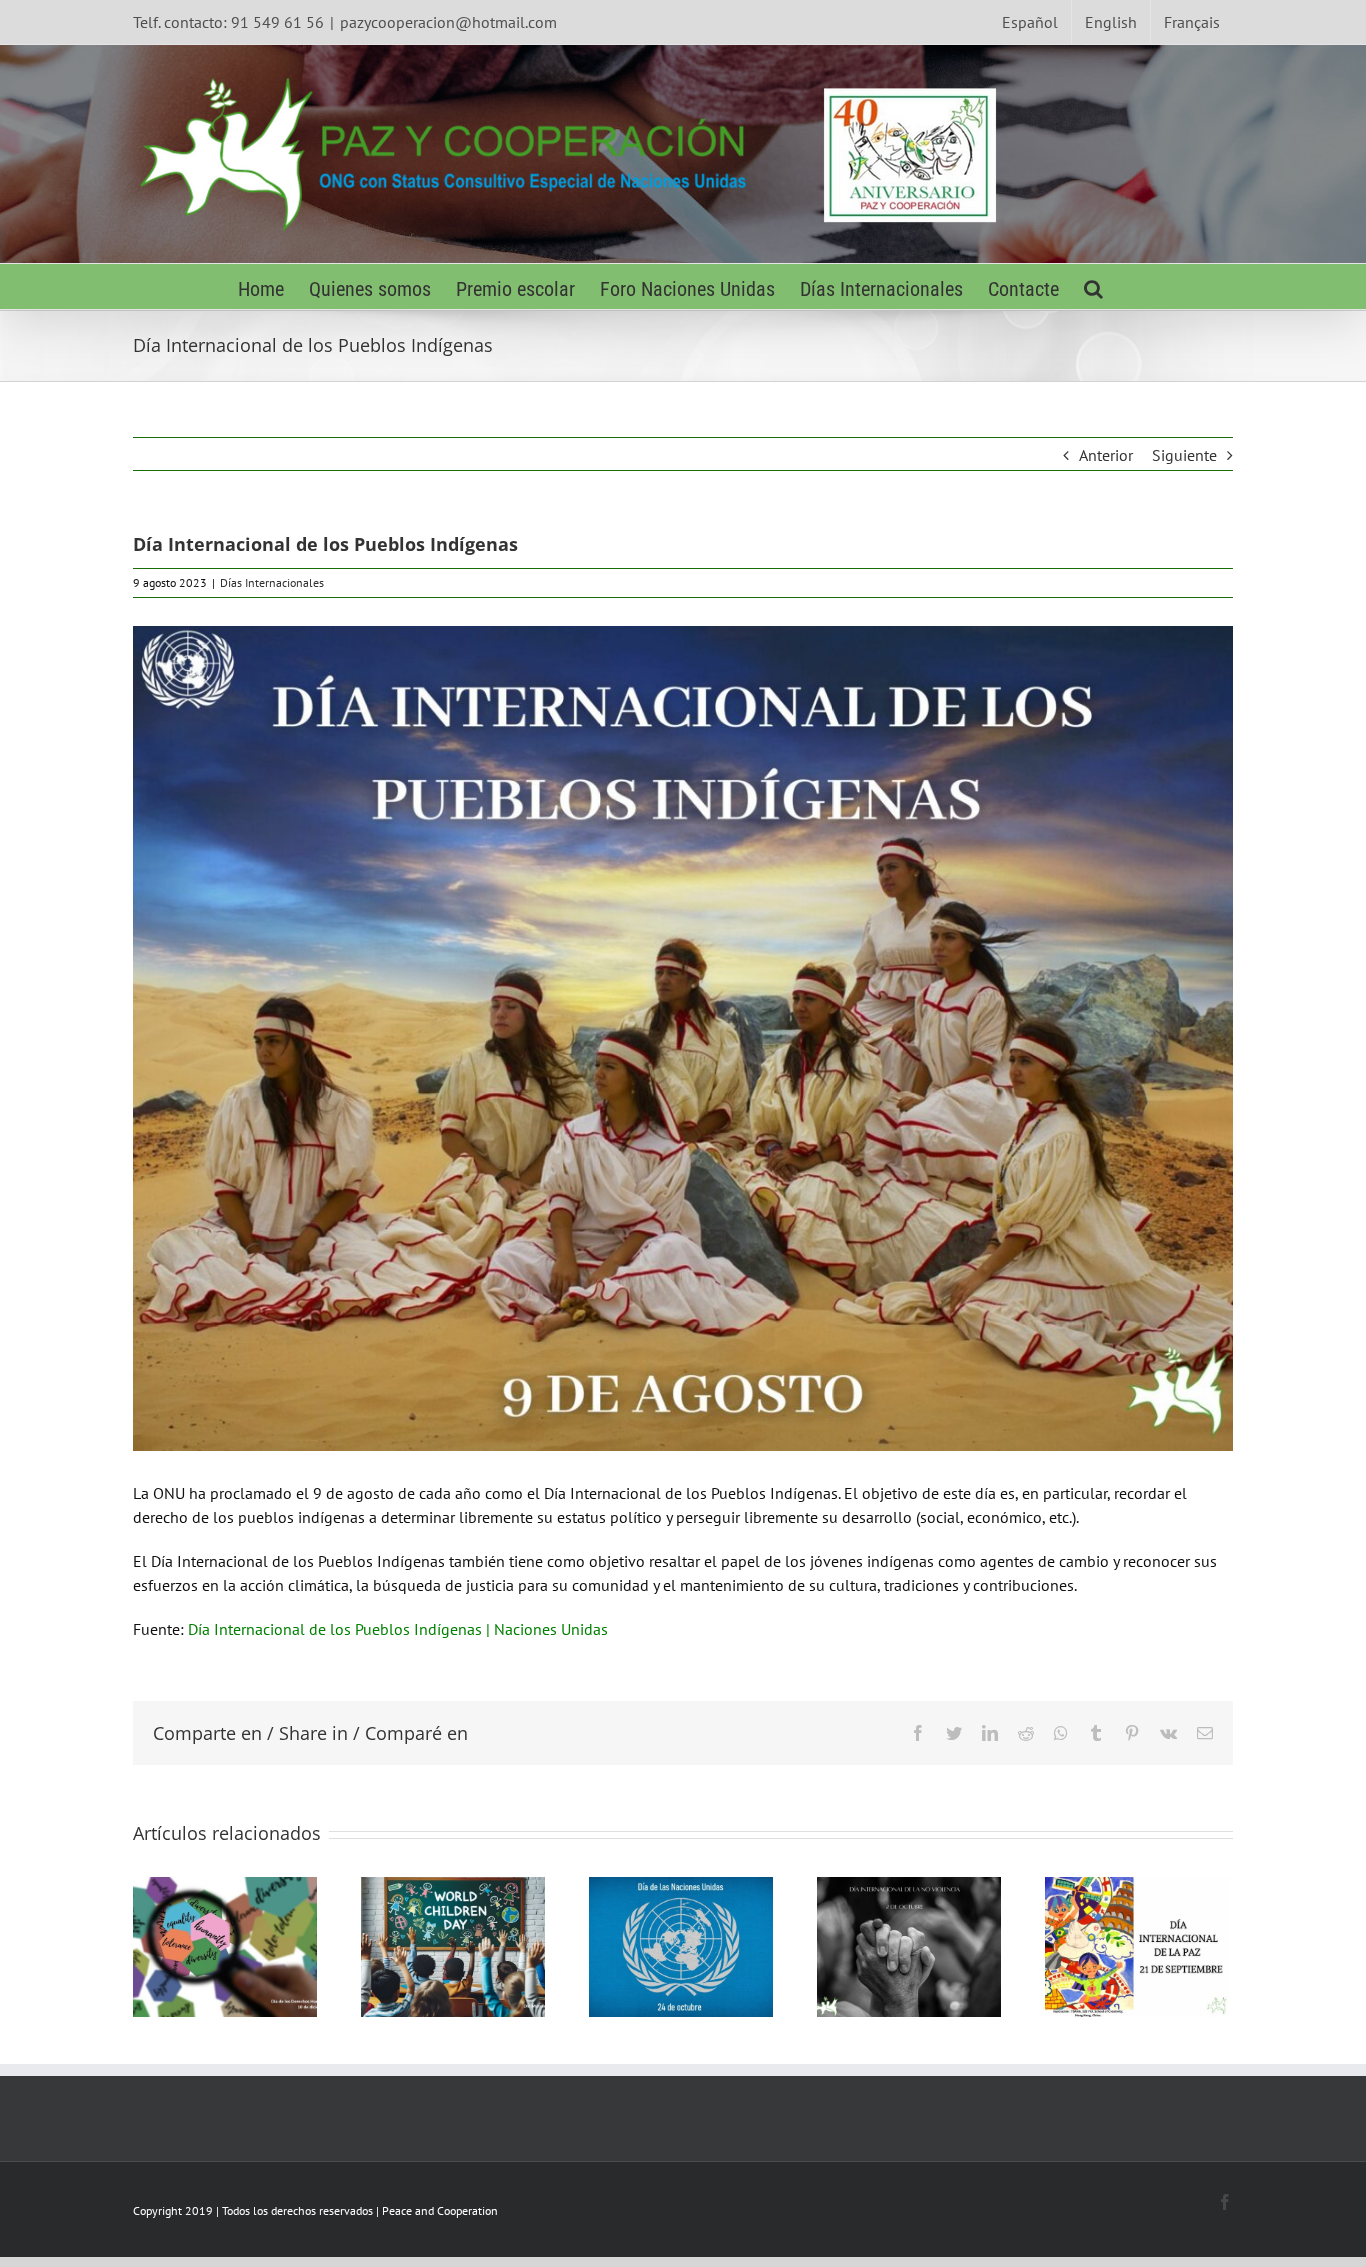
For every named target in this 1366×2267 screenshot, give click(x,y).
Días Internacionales (272, 582)
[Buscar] (1093, 286)
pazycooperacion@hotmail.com (448, 22)
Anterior (1106, 455)
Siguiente (1184, 455)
________________
**Problem statement**
Repeat, exactly and in full, all the material above except its pictures.

**Response**
For every named target in this 1366×2267 screenshot, give click(x,y).
Días Internacionales (272, 582)
[Buscar] (1093, 286)
pazycooperacion@hotmail.com (448, 22)
Anterior (1106, 455)
Siguiente (1184, 455)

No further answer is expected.